> [What this task involves]: What is needed here is an exact repetition of the records below, beginning at the line that has "Task: Click the Assignment badge icon" and stopping after the line that has "Screen dimensions: 1325x316".

> [Available data]:

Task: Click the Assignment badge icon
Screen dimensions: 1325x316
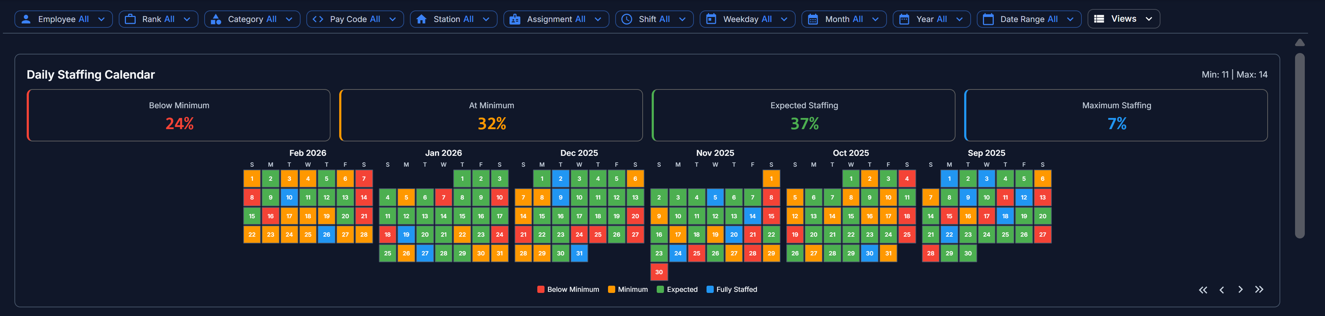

--

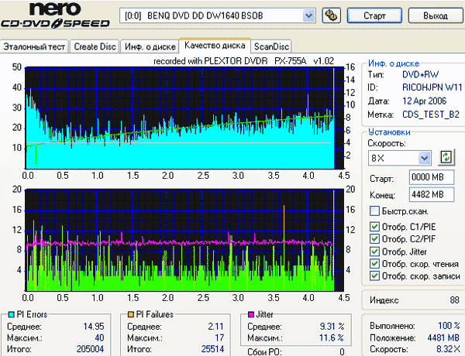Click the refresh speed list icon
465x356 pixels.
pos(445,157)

==

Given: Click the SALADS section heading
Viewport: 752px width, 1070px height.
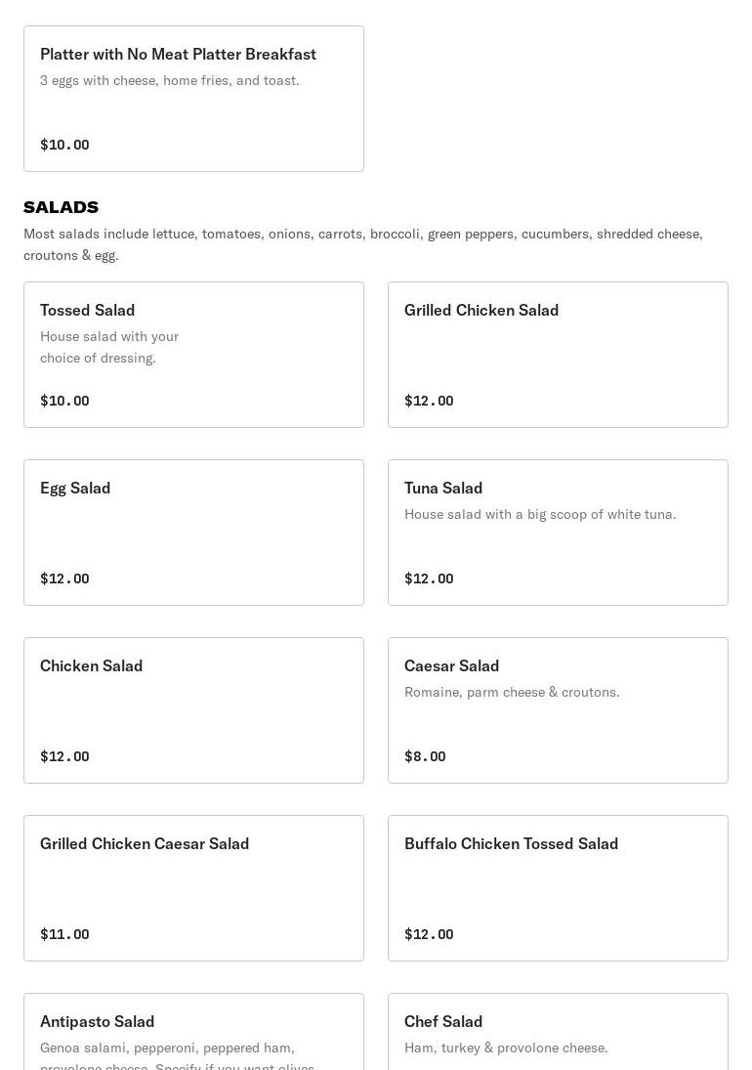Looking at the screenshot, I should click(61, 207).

> [Result of the task]:
Task: Click the Assignment badge icon
Screen dimensions: 1325x316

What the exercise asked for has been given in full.